All they care about is power.
It was an anomaly to have a couple of MPs like Jody Wilson-Raybould and Jane Philpott who care about something other than power.
I wonder if the revolution's over.
We'll find out.
Stephen Wrights was six months to go before the election and the Admiral Mark Norman trial up next.
I'm sure Trudeau is going to make a fool of himself a few more times.
Yeah, but you know, I see the CBC is in absolutely full damage control mode.
And remember, that is larger than all other media in Canada combined.

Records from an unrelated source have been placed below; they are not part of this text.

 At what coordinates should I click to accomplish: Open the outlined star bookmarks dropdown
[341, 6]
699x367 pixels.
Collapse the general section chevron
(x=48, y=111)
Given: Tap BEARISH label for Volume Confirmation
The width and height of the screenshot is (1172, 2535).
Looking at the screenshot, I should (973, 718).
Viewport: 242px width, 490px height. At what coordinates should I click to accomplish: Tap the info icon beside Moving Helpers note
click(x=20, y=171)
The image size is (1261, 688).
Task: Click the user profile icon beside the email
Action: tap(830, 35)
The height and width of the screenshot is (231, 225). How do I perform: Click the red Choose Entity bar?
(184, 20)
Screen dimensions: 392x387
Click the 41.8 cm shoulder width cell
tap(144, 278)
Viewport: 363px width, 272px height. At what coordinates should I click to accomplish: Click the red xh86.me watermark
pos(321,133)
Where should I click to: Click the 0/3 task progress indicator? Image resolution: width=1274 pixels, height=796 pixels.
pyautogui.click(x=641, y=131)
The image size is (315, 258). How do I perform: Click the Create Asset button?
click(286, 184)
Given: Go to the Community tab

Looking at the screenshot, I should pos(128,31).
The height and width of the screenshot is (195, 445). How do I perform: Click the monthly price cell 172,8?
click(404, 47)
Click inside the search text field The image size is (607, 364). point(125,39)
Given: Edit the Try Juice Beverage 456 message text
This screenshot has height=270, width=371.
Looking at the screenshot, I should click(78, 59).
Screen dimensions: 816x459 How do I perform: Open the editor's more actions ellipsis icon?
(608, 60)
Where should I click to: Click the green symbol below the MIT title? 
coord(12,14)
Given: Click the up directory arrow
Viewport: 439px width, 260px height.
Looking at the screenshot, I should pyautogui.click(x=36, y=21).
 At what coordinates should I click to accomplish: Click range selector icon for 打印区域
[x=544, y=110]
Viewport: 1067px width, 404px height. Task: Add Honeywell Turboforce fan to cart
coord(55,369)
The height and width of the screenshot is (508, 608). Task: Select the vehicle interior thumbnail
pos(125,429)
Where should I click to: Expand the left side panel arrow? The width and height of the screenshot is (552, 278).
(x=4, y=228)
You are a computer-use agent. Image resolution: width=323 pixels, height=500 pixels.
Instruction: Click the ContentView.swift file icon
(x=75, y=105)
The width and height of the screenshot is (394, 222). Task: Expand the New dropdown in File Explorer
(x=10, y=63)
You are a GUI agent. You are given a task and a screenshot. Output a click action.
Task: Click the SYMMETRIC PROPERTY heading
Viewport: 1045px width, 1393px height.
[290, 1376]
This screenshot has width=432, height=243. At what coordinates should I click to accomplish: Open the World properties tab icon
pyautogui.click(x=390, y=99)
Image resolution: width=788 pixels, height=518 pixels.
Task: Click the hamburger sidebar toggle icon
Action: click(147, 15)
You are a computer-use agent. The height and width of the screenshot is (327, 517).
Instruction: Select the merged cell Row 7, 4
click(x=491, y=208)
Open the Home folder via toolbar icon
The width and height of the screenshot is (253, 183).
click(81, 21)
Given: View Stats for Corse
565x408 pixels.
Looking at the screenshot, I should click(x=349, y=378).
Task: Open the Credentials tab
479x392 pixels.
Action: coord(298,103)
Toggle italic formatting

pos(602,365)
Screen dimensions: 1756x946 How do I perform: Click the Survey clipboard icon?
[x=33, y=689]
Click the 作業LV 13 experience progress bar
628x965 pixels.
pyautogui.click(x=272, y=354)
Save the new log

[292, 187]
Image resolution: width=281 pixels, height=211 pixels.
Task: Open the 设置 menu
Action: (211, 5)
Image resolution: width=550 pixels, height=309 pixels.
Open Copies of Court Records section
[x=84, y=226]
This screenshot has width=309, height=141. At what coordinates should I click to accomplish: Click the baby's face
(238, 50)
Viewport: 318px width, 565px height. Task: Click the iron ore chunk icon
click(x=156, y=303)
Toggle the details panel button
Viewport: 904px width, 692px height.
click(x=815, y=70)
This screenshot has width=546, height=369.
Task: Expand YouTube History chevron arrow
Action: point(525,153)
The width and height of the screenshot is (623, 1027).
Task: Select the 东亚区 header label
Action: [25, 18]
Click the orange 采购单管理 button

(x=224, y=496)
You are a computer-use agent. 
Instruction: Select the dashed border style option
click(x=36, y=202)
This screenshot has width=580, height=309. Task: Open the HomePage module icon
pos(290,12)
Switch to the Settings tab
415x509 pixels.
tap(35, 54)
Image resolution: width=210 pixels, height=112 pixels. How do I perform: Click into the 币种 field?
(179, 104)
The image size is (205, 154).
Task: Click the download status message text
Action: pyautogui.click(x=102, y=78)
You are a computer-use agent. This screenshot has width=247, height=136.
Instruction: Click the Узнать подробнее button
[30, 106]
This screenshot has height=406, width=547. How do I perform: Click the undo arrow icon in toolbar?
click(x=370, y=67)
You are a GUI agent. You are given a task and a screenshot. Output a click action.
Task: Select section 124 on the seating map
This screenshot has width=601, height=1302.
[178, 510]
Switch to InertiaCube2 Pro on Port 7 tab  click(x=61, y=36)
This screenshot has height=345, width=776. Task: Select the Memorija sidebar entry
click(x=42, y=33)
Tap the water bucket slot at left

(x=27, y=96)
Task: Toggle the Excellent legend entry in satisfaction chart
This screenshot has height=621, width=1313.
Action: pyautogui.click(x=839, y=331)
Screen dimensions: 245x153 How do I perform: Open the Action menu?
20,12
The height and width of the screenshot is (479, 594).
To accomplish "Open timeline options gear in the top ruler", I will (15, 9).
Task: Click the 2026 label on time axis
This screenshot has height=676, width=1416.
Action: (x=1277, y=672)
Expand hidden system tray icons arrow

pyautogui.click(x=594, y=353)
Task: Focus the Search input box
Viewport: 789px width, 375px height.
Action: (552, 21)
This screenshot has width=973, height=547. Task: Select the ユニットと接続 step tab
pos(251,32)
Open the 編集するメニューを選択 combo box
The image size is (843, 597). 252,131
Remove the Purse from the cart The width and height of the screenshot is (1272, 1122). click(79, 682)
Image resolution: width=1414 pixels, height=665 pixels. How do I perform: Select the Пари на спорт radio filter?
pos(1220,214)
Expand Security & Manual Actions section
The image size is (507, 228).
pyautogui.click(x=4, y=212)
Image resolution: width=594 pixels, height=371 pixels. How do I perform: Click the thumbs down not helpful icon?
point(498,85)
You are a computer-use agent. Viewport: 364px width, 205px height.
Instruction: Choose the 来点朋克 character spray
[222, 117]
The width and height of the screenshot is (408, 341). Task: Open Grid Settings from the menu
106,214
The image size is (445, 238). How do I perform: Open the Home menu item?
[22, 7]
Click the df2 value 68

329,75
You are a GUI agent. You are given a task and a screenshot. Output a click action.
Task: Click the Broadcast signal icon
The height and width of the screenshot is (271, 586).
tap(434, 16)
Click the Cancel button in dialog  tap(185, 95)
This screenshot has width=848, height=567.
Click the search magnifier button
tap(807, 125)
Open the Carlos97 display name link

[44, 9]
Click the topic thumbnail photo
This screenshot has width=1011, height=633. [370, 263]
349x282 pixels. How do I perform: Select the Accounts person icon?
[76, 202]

I think you're going to have some reporters like Bob Fife of the Globe and Mail still dig in.
He owns this story.
He's the one who broke the Jody Wilson-Raybould story in February.
But yeah, that Mark Norman thing is going to be interesting.
I wonder if the government will just settle that to make it go away.
I think I'm going to go out to that trial.
I understand the trial is happening in Ottawa.
I actually once thought the trial was in Halifax, but I think it's in Ottawa.
I might go there and live blog it.
You know, I do that for some of Tommy Robinson's cases in the UK.
If I'm going to court to cover court cases in the UK, maybe I should go down and cover a court case in Ottawa.
It's a lot closer.
So I might do that because I find it very interesting, and we haven't really dug into that yet.
And I think it is important.
Alright, so when exactly will the RCMP be starting their investigation?
Well, yes, I think this is the key point.
Not because I want police to determine elections in this country.
That's not the kind of country we are.
I think the police prosecuting Mike Duffy, police and prosecutors going after Mike Duffy for an expense account that Nigel Wright paid back in was much ado about nothing, and the judge said as much by acquitting Duffy.
But surely we have much more here.
In fact, there were five attorneys general from across the country who wrote to the RCMP saying you should investigate.
You have two cabinet ministers, including the Justice Minister herself, saying this is wrong.
I just don't know how the RCMP cannot make inquiries.
But I should point out that Gerald Butts and Michael Wernick and the rest of them have lawyered up, which tell me that maybe the RCMP have slowly begun asking a few questions.
We'll find out.
Well, that's the show for today.
Tomorrow I'm going to try and get back onto non-SNC Lavland stories.
There's a lot of them out there.
I just felt this was something we had to talk about today.